• [Task requirements]:
• 1. In the passage about Maria's family, what does Maria need most at this point?
• 2. Reproduce everything in the passage about Maria's family from "At this point, what" down to "tears to cry.".

• [Passage provided]:
● ● ● ● ●
At stops all along the way, Maria was met by United Methodists who brought her medicine, a phone, clothes, money, and food. Nurses also showed up to help the baby.
When she arrived on the East coast, members from Foundry UMC met her and reunited her with her husband and eldest child. Soon, Maria found Evelyn’s church. She and her husband decided not to live together, so Evelyn offered Maria a home in the parsonage where she was staying.
The local church jumped into action. “It was remarkable how people lived out their faith,” Evelyn said. They gave so generously to Maria and her children. “Everything that was needed was given. We were in the flow of ministry and living that out.”
Working in ministry with Maria has transformed the congregation.
“To see people’s beautiful hearts shining through,” changes things, Evelyn said. “God is right here, alive and moving in this congregation to care for this family.”
It’s also shaped Maria’s faith.
“Her faith is the air that she breathes,” Evelyn said. “God has been her compass and what has sustained her. There have been many, many nights when she has not been able to sleep during the year and a half she was separated from her daughter. It was always her hope and prayer they would be reunited.”
Now that this prayer has been answered, they are at the point of soaring, Evelyn said. “There is so much hope ahead of them, and yet there’s still a lot to get through.”
Seeking Justice, Living Mercy
For one of the pastors who leads the church where Maria attends, being able to know Maria and her children has been an important reminder that “at the end of the day, this isn't just a political problem, and no problem of injustice is. This is about people. We need to be active disciples in both charity and justice. We can get very discouraged when we try to tackle a problem and don't seem to be making headway.
“But if we're also ministering to people at the same time, the victories are easier to see. We still have a lot to do on the issue of immigration, but we were able to see God work in powerful ways to bring this family back together. That helps to strengthen our resolve as we tackle the structural injustice.”
Addressing these larger issues of injustice is essential to United Methodists, Bishop Easterling said.
“Our Social Principles are also instructive on this matter,” she said. “We stand opposed to, ‘policies that separate family members from each other or that include detention of families with children, and we call on local churches to be in ministry with immigrant families.’ (2016 BOD, Social Principles, Para. 162) The congregation assisting Maria is acting as the hands and feet of God, and I am grateful for this witness.
“The state-sponsored separation of children from their families is morally and spiritually unconscionable,” the bishop continued. “It is our Gospel call to address these hardships and to offer hope. Many of God’s children are now facing sorrow upon sorrow. Hope must be created, and justice must be done.”
At this point, what Maria needs most are the funds for a larger apartment where she can create a home for her three children.
The BWC Immigration Rights team has also released an Action Alert to address Families Separated at the Border, to assist churches and individuals interested in working on this justice issue.
“It was powerful to be present at the reunion of Maria and her four-year-old child,” Evelyn said. “There was one moment recently when all three children were crying and asking for her to hold them. It was beautiful – with her two arms, she reached out and held all three of her kids. She has this heart that is enormous.”
Sometimes there are no more tears to cry.
● ● ● ● ●
• [Data section]:
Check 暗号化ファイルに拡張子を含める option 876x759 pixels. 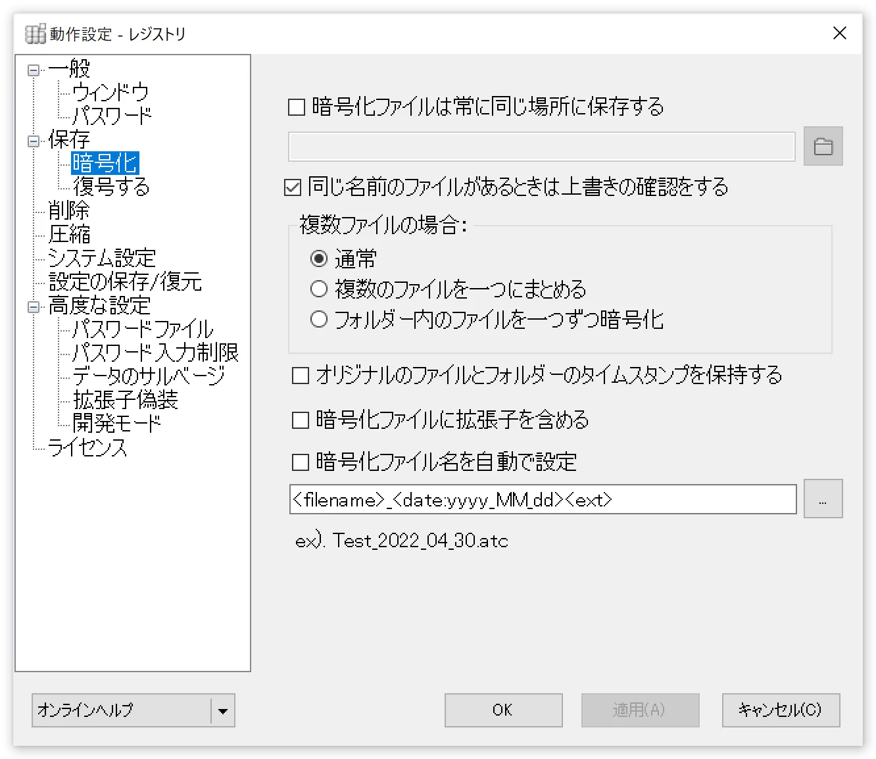300,420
● ● ● ● ●
• [List of solutions]:
• 1. Funds for a larger apartment where she can make a home for her three children.

• 2.
At this point, what Maria needs most are the funds for a larger apartment where she can create a home for her three children.
The BWC Immigration Rights team has also released an Action Alert to address Families Separated at the Border, to assist churches and individuals interested in working on this justice issue.
“It was powerful to be present at the reunion of Maria and her four-year-old child,” Evelyn said. “There was one moment recently when all three children were crying and asking for her to hold them. It was beautiful – with her two arms, she reached out and held all three of her kids. She has this heart that is enormous.”
Sometimes there are no more tears to cry.